OpenAI has developed a new program, inspired by human imitation instincts and learning skills, and translates them to the VR world for robots. Their new algorithm, named “one-shot imitation learning” requires humans demonstrate a tasks just once in VR for a robot to learn it.
The above demo shows how the system can learn a behavior from a single demonstration delivered within a simulator, and then reproduce that behavior in different setups in reality.
According to OpenAI, the system is powered by two neural networks — a vision network and an imitation network:
“The vision network ingests an image from the robot’s camera and outputs state representing the positions of the objects. As before, the vision network is trained with hundreds of thousands of simulated images with different perturbations of lighting, textures, and objects. (The vision system is never trained on a real image.)”
“The imitation network observes a demonstration, processes it to infer the intent of the task, and then accomplishes the intent starting from another starting configuration. Thus, the imitation network must generalize the demonstration to a new setting. But how does the imitation network know how to generalize? The network learns this from the distribution of training examples. It is trained on dozens of different tasks with thousands of demonstrations for each task. Each training example is a pair of demonstrations that perform the same task. The network is given the entirety of the first demonstration and a single observation from the second demonstration. We then use supervised learning to predict what action the demonstrator took at that observation. In order to predict the action effectively, the robot must learn how to infer the relevant portion of the task from the first demonstration.”

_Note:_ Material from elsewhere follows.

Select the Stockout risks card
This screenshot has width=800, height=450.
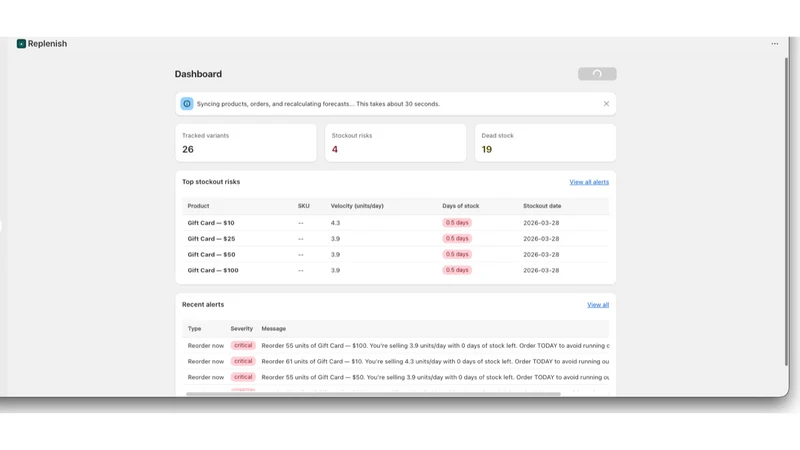pyautogui.click(x=395, y=143)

While this model is still in prototype form, its prospective applications are undeniably beneficial for training purposes. Teaching robots entirely by VR simulation would allow humans to train robots for complex or dangerous tasks, without needing to come in contact with any real life, physical elements. Researchers would be able to virtually approximate extreme environments without ever having to really be there. Some applications for this would be space exploration, deep sea exploration, and hazardous waste cleanup. The options are virtually limitless.